AIM: Write out the linear maps passage again from "My question is" to "prove things differently.", switching "matrix" to "array" each time it comes up.

PROVIDED PASSAGE:
☆ ☆ ☆ ☆ ☆ ☆ ☆
My question is basically the following. Suppose we are given a collection of linear maps $\phi_{1}, \ldots, \phi_{m}$ from $k^n$ to $k$, where $k$ is a field. Suppose moreover that $\phi:k^n\rightarrow{k}$ satisfies $\phi(v)=0$ for all $v$ in the intersection of the kernels of the $\phi_{i}$'s. I am supposed to show that $\phi$ then has to be in $Span\{\phi_{1}, \ldots, \phi_{m}\}$. Translated to matrix language, if the $\phi_{i}$'s are the rows of a matrix with entries in $k$, the result I'm trying to prove says that if a vector is "orthogonal" to the nullspace of the matrix, then it is in the row space. If $k=\mathbb{R}$ this is known since then multiplying a row vector with a column vector is the same as using the standard inner product $\mathbb{R}^n$. But in this more general situation I assume I have to prove things differently.
☆ ☆ ☆ ☆ ☆ ☆ ☆
DATASET EXTRACT:
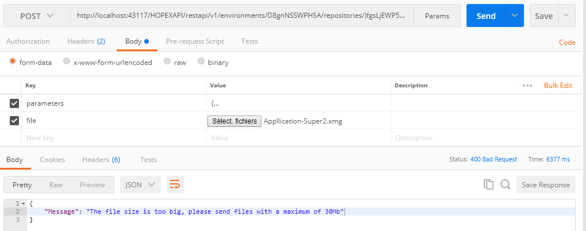Open the three-dots column options
The height and width of the screenshot is (231, 586).
click(527, 86)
☆ ☆ ☆ ☆ ☆ ☆ ☆
REPLY:
My question is basically the following. Suppose we are given a collection of linear maps $\phi_{1}, \ldots, \phi_{m}$ from $k^n$ to $k$, where $k$ is a field. Suppose moreover that $\phi:k^n\rightarrow{k}$ satisfies $\phi(v)=0$ for all $v$ in the intersection of the kernels of the $\phi_{i}$'s. I am supposed to show that $\phi$ then has to be in $Span\{\phi_{1}, \ldots, \phi_{m}\}$. Translated to array language, if the $\phi_{i}$'s are the rows of a array with entries in $k$, the result I'm trying to prove says that if a vector is "orthogonal" to the nullspace of the array, then it is in the row space. If $k=\mathbb{R}$ this is known since then multiplying a row vector with a column vector is the same as using the standard inner product $\mathbb{R}^n$. But in this more general situation I assume I have to prove things differently.